─── PROVIDED RECORDS

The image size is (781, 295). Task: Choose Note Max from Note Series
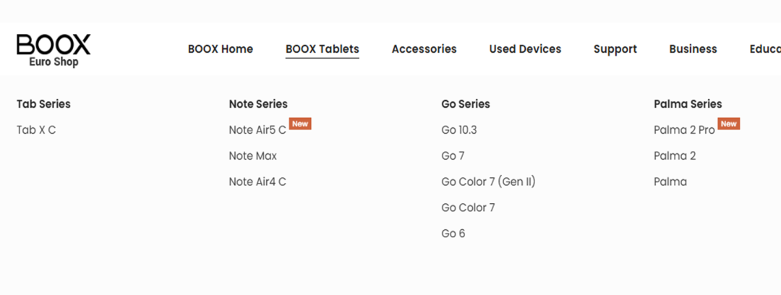click(253, 156)
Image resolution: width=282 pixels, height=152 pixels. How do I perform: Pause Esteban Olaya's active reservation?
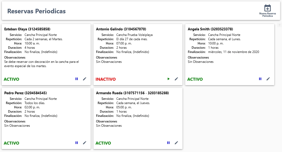pos(77,79)
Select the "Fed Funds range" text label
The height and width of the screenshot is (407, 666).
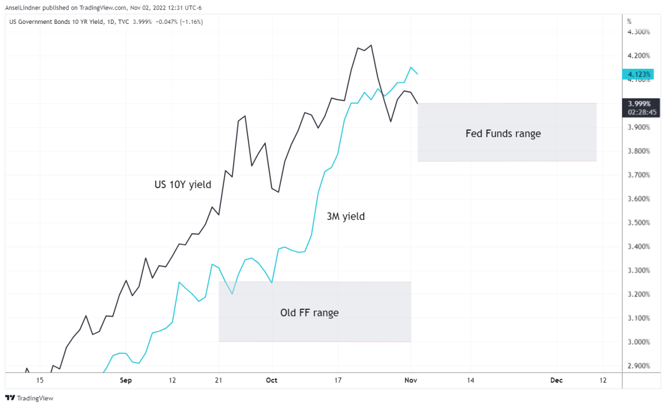pos(503,134)
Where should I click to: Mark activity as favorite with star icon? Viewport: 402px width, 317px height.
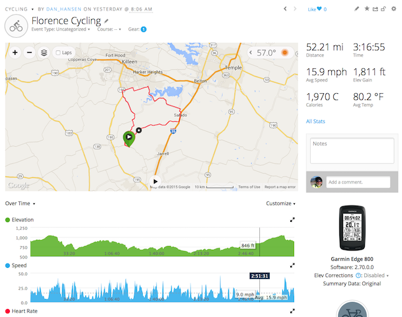point(367,9)

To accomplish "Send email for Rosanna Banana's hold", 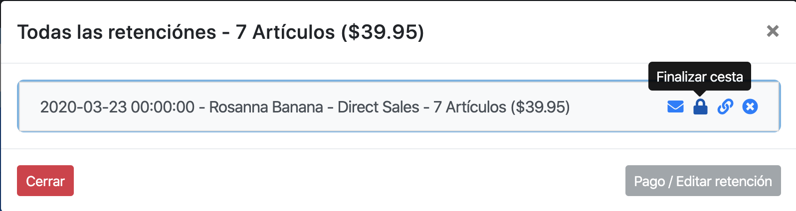I will [675, 106].
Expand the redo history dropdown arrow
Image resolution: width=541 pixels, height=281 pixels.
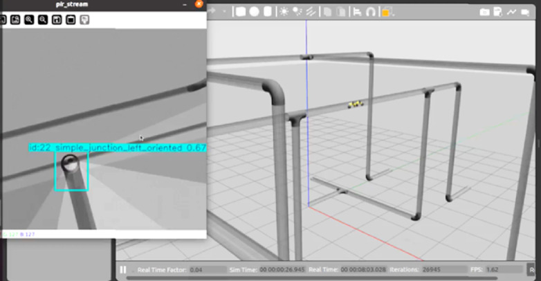(224, 12)
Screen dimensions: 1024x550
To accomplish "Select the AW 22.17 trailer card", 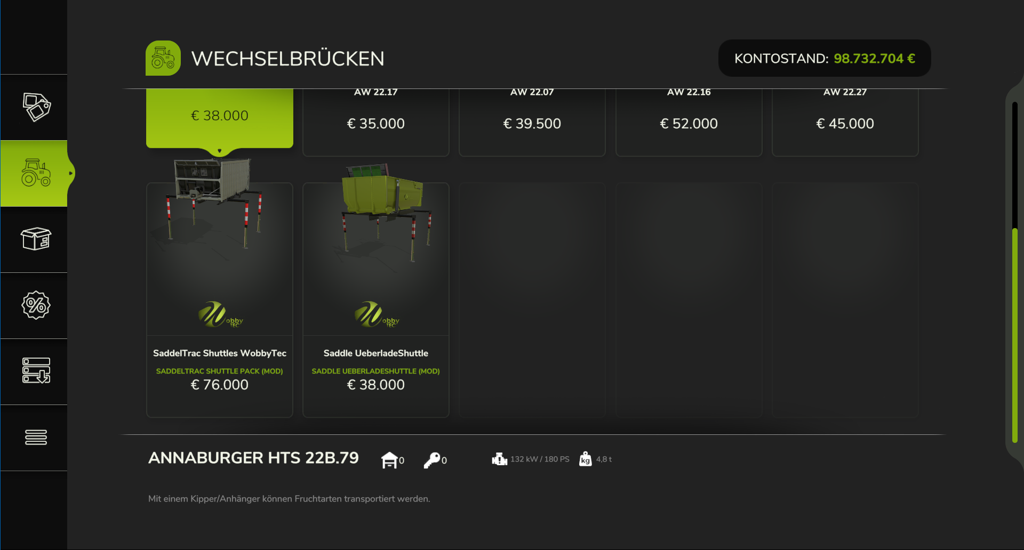I will click(376, 122).
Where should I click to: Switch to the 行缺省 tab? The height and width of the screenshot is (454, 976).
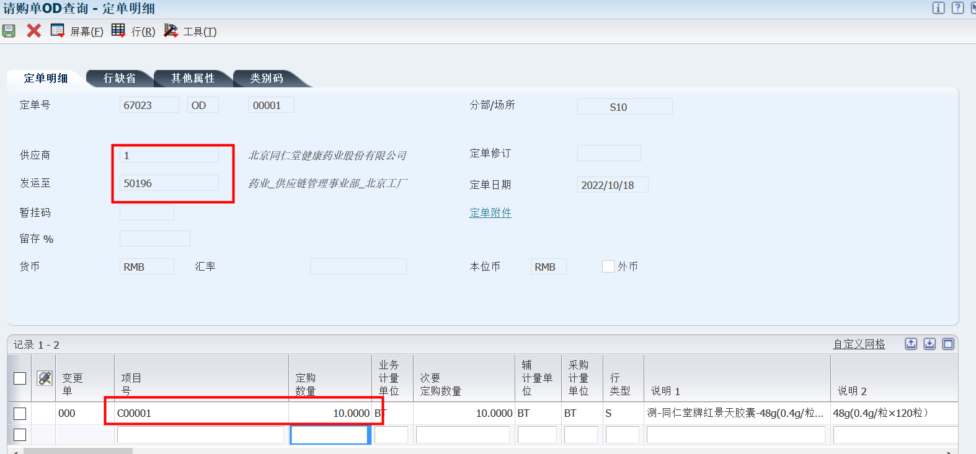(x=119, y=78)
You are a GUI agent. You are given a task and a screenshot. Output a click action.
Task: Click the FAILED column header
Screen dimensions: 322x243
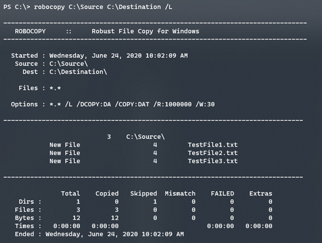[x=222, y=193]
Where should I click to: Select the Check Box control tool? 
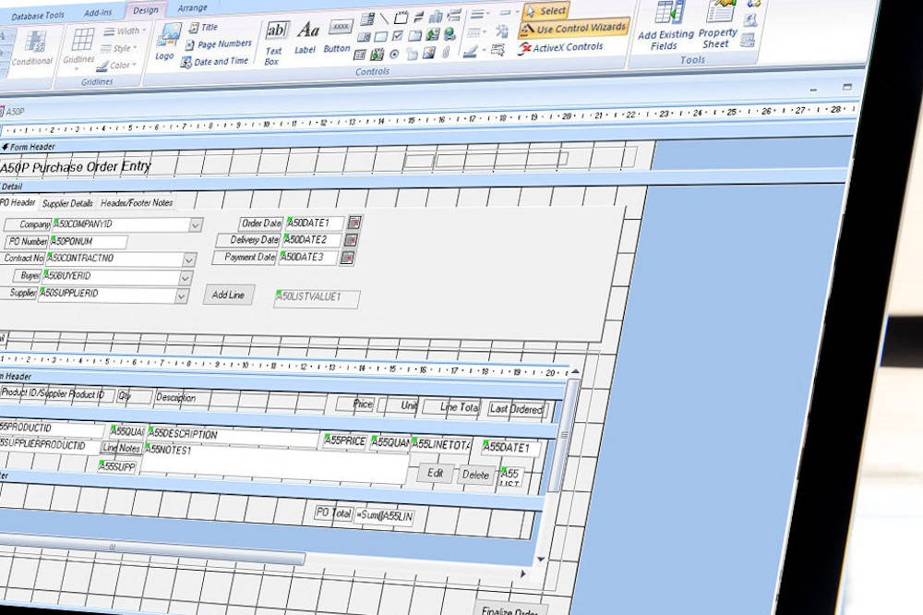(x=397, y=36)
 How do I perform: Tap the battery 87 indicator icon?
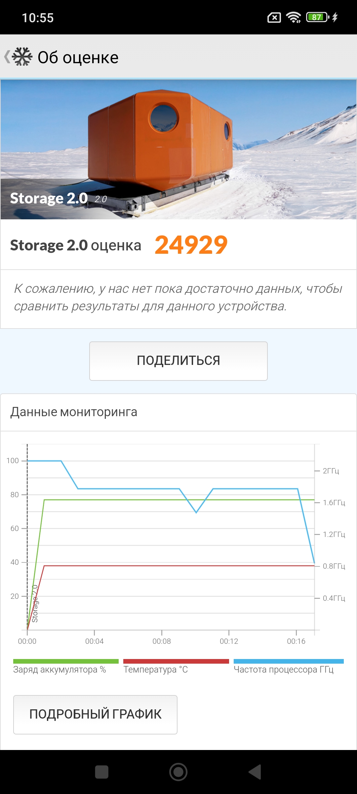(x=317, y=17)

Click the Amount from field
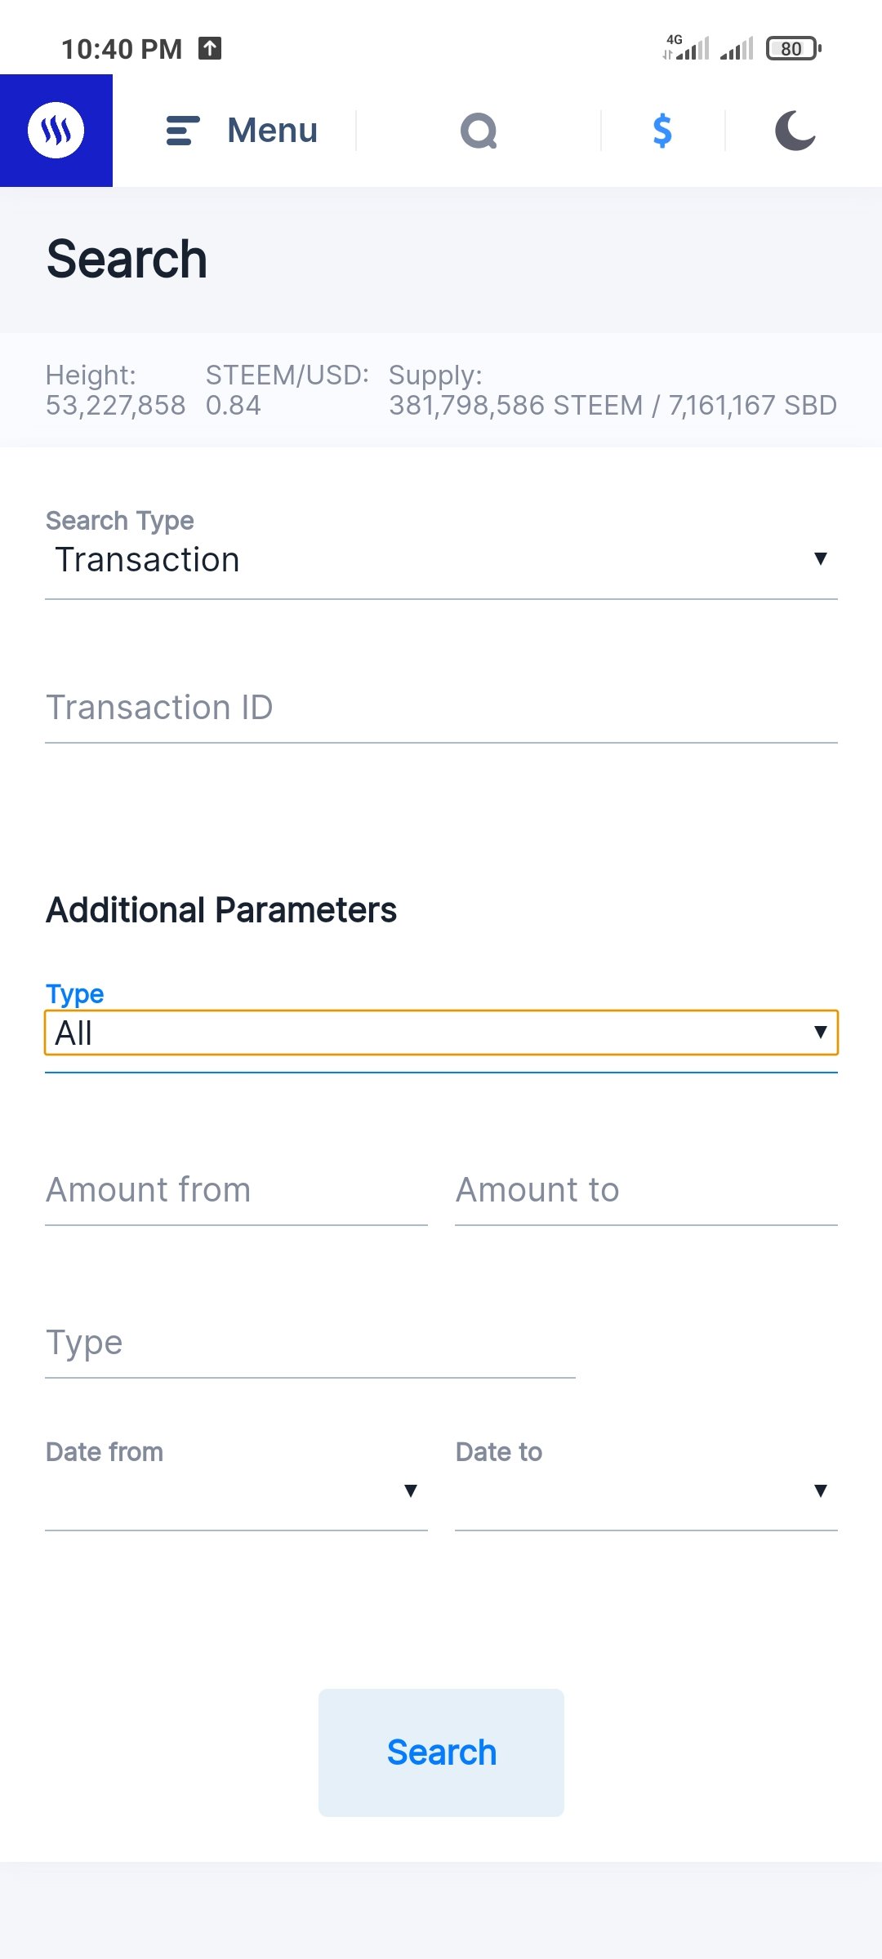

──────

» **DIRECTIONS**
In the listing, find the line containing "You are a GUI" and repeat it and every later line through the last one, word for word, excluding the pictures.

» **THE COMPLETED TASK**
You are a GUI agent. You are given a task and a screenshot. Output a click action.
Task: Click the FAILED column header
Screen dimensions: 322x243
[x=222, y=193]
Where should I click to: Select the Check Box control tool? 
(x=397, y=36)
 How do I perform: Tap the battery 87 indicator icon?
(x=317, y=17)

Click the Amount from field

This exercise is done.